■ PROBLEM TO SOLVE
A complete transcription of the material, exact in every line, is what is wanted.

■ RECORDS
^^^^^^^^

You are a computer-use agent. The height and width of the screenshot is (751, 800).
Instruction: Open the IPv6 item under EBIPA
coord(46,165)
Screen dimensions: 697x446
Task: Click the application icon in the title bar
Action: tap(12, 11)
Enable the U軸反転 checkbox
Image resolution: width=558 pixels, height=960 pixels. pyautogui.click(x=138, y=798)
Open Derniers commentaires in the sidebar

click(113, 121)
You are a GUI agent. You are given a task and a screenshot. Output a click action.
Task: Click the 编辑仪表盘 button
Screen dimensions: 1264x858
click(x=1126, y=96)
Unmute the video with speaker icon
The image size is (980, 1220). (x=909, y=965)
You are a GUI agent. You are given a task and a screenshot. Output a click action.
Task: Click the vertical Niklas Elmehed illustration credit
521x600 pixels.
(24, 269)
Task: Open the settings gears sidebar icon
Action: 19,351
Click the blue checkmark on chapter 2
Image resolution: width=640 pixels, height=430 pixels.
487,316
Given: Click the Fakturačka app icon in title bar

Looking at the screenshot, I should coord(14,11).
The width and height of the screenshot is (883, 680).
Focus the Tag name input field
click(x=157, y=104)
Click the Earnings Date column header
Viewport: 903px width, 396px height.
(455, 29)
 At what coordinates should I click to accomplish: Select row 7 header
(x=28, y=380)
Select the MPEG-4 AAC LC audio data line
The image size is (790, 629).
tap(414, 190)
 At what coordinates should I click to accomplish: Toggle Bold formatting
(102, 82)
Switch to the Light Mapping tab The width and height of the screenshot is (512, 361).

^^^^^^^^

■ REPLY
You are a computer-use agent. The height and width of the screenshot is (751, 800).
Instruction: Open the IPv6 item under EBIPA
coord(46,165)
Screen dimensions: 697x446
Task: Click the application icon in the title bar
Action: tap(12, 11)
Enable the U軸反転 checkbox
Image resolution: width=558 pixels, height=960 pixels. pyautogui.click(x=138, y=798)
Open Derniers commentaires in the sidebar

click(113, 121)
You are a GUI agent. You are given a task and a screenshot. Output a click action.
Task: Click the 编辑仪表盘 button
Screen dimensions: 1264x858
click(x=1126, y=96)
Unmute the video with speaker icon
The image size is (980, 1220). (x=909, y=965)
You are a GUI agent. You are given a task and a screenshot. Output a click action.
Task: Click the vertical Niklas Elmehed illustration credit
521x600 pixels.
(24, 269)
Task: Open the settings gears sidebar icon
Action: 19,351
Click the blue checkmark on chapter 2
Image resolution: width=640 pixels, height=430 pixels.
487,316
Given: Click the Fakturačka app icon in title bar

Looking at the screenshot, I should coord(14,11).
The width and height of the screenshot is (883, 680).
Focus the Tag name input field
click(x=157, y=104)
Click the Earnings Date column header
Viewport: 903px width, 396px height.
(455, 29)
 At what coordinates should I click to accomplish: Select row 7 header
(x=28, y=380)
Select the MPEG-4 AAC LC audio data line
The image size is (790, 629).
tap(414, 190)
 At what coordinates should I click to accomplish: Toggle Bold formatting
(102, 82)
Switch to the Light Mapping tab The width and height of the screenshot is (512, 361).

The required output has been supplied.